«Finalement, on ne sait pas ce que Wade a fait, il s'est tout permis»
Pour le politologue et professeur à l'université de Rennes, la page Wade est tournée. Mais il cherche à impressionner le nouveau pouvoir afin de le dissuader de poursuivre des responsables de l'ancien régime.
Les «100 jours» du régime de Macky Sall approchant, quel bilan en-tirez-vous ?
La notion des 100 jours est très floue et les contours sont très mal déterminés. Ça me semble un peu trop prématuré. Ceci dit, il y a des actions positives qui ont été incontestablement menées. Il y a une volonté clairement affirmée de ne pas poursuivre les turpitudes de l’ancien pouvoir.
Est-ce que le cas pour la réactivation de la Cour contre l’enrichissement illicite ?
On peut évidement l’illustrer par tout. Notamment par la réactivation de la loi sur l’enrichissement illicite. On peut l’illustrer par l’état des lieux qui sont nécessairement dressés. Pas la chasse aux sorcières. Je n’aime pas cette expression : elle n’est pas propre à la culture sénégalaise. Ceci étant, il y a une gabegie vécue pendant 12 ans. Finalement, on ne sait pas ce qu’il (Wade) a fait, il s’est tout permis. Il avait un pouvoir totalement illimité en agissant à tort et à travers. Il faut le dire, Wade considérait le Sénégal comme sa propriété, son patrimoine.
Que pensez-vous de la posture de victime qu’il adopte ?

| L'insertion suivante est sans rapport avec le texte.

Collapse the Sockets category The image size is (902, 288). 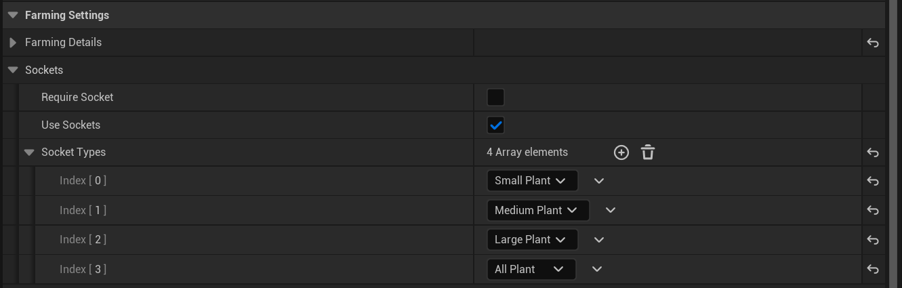(x=13, y=70)
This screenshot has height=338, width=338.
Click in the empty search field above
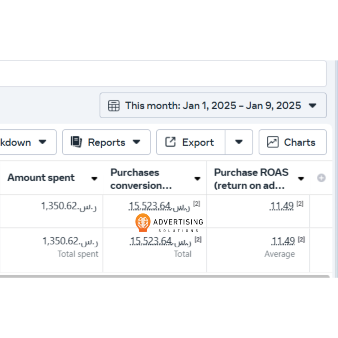162,74
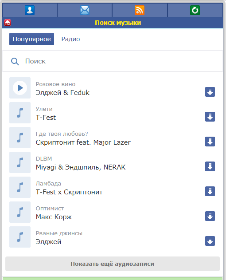Viewport: 226px width, 280px height.
Task: Download the track Где твоя любовь?
Action: [x=210, y=142]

Cette posture de victime, c’est pour prévenir ce qui peut arriver des poursuites éventuelles. Ce genre de discours est habituel chez Abdoulaye Wade. Dans sa conquête du pouvoir vers les années 80, il menaçait, activait le levier militaire, le levier politique, tantôt le levier populaire. Ça ne marche pas ! 12 ans de travail, les Sénégalais ont tourné la page Wade. Lorsqu’il réagit de cette manière, c’est pour impressionner l’actuel pouvoir afin qu’il ne poursuive pas les enquêtes menées contre certains responsables de l’ancien régime.

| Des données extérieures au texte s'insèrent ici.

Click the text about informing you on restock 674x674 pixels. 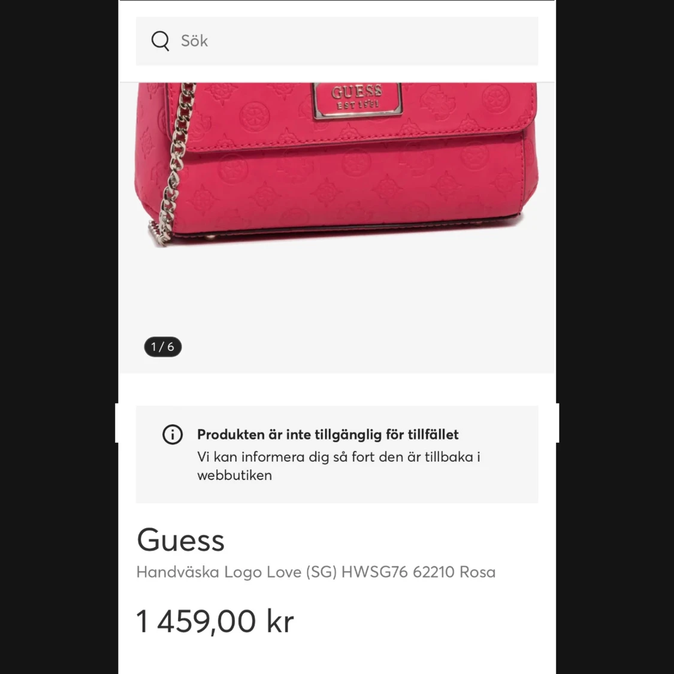click(x=338, y=466)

Croyez-vous que Macky Sall va respecter ses engagements, notamment sur la réduction de la durée du mandat ?
On peut faire confiance à Macky Sall. Il a dit qu’il ramènerait le mandat à 5 ans. Je crois que c’est un principe qu’on brandit en France. Il faut un président normal. Ce terme convient bien et Macky Sall doit exercer une fonction normale. Cela signifie se tourner vers l’apaisement, la satisfaction d’un certain nombre de revendications qui sont quand même portées par la majorité des Sénégalais. Le pouvoir qui s’étend est inexplicable dans le contexte international. Il y a des rebuts de 7 ans, 10 ans. Il y a même certains qui sont là depuis 35 ans. Je crois que Macky Sall est suffisamment intelligent, il sait qu’il a été porté par un mouvement qui s’est levé contre un troisième mandat du président. Il aura la sagesse de s’en tenir à un 5 ans renouvelables une seule fois. Mais quand on exerce un pouvoir, on a toujours une cour derrière et qui vous pousse à rester le plus longtemps possible. Ils tentent de pousser vers des excès celui qui est à la tête de l’Etat. Je crois qu’il n' y a rien qui puisse dire que Macky Sall va renier cet engagement. Et même d’autres engagements.